GOBLIN RAID
時を同じくして、とある村があった。
農村である。いつもはのどかなこの村に、今日は叫び声が響き渡っていた。
「なっ、なんでぇっ!この村にゴブリンがぁっ!?」
とある女性が叫ぶ。その視線の先にいるのは、醜い小柄の人型。
体毛が一本もないその体は、子供ほどの大きさをしている。しかし筋張った体からは並々ならぬ力強さを想起させられる。緑色の体から突き出した鼻はできもののようなものに覆われており、歯並びは悪く、目つきは鋭い。

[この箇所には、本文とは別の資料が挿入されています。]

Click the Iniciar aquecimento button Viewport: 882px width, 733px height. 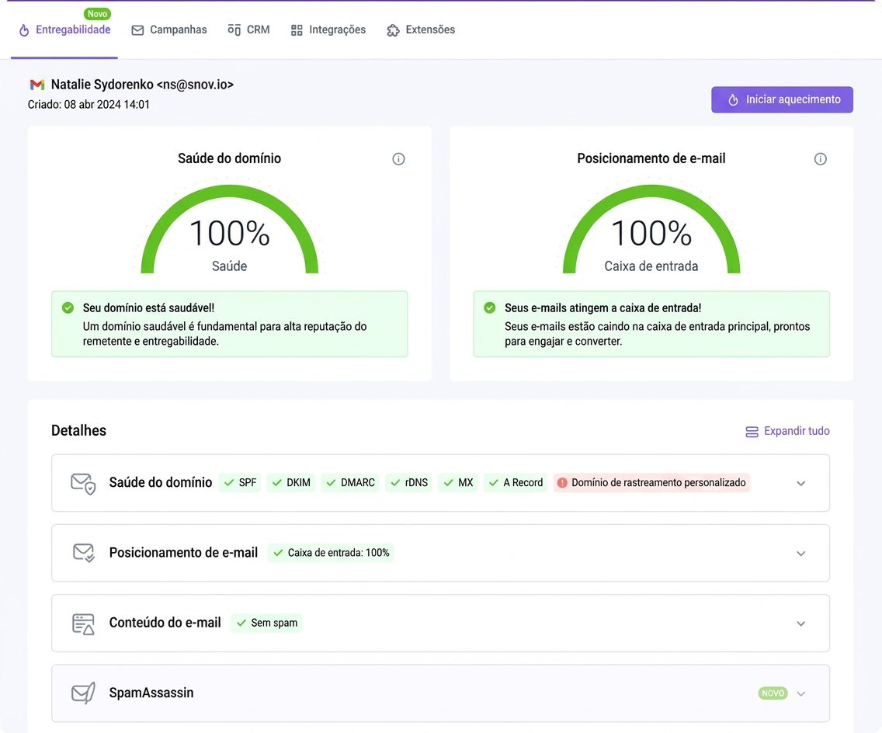pos(782,99)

しかし、彼らが忌み嫌われているのは外見ではなく、その生態にあった。
ゴブリンはメスを持たない。オスのみの種族である。なぜか?それは彼らが魔法生物━━魔獣だからである。彼らは他の種族のオスに、長であるゴブリンシャーマンが魔術をかけることでのみ繁殖が可能である。
そのため、男は連れ去る。どれほどの子供であっても、また老人であっても、男と見るや連れ去り、同胞にする。魔術で増えるのだ。元となるものの力は関係なく、全てが同一の個体と化してしまう。

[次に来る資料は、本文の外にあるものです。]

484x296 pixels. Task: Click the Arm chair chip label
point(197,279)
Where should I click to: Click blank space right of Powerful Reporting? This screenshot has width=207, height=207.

女はいらない。だから餌にする。残忍なことに、彼らは肉食で、特に人型生物の女性の肉を好んでいる。おとぎ話に出てくる鬼のように、彼らは女性を解体し、調理し、食らう。
そんな生き物がいるのだから、当然彼らの巣の近くに村は作られない。この農村もそうだった。だから、ゴブリンの心配なんかない。そのはずだった。
しかし、現にこうやってゴブリンの群れが襲いかかって来ている。なぜか?さっぱりわからない。群の数も十分に見える。男を連れ去りに、遠征に来たようにも思えない。

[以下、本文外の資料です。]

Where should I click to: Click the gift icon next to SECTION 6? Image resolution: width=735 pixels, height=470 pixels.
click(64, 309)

その証拠に、彼らが手に持つ思い思いの武器……弓、短剣、棍棒など……で手にかけていくのは、女だけではなく、本来彼らがターゲットにするはずもない男までもだった。
あるものは矢で背が貫かれ、あるものは短剣で内臓が引き出され、あるものは棍棒で頭蓋骨が陥没するまで殴られていた。
あたりに立ち込める血の匂い。
住民がパニックになるのも、当然だった。
蜘蛛の子を散らすように逃げ惑うのを、羊を追う犬のように、下卑た笑いを上げながらゴブリンが追いかける。
もはや、この村の壊滅は時間の問題である。
住民は絶望しながらも、必死に足を止めることなく逃げ惑うのだった。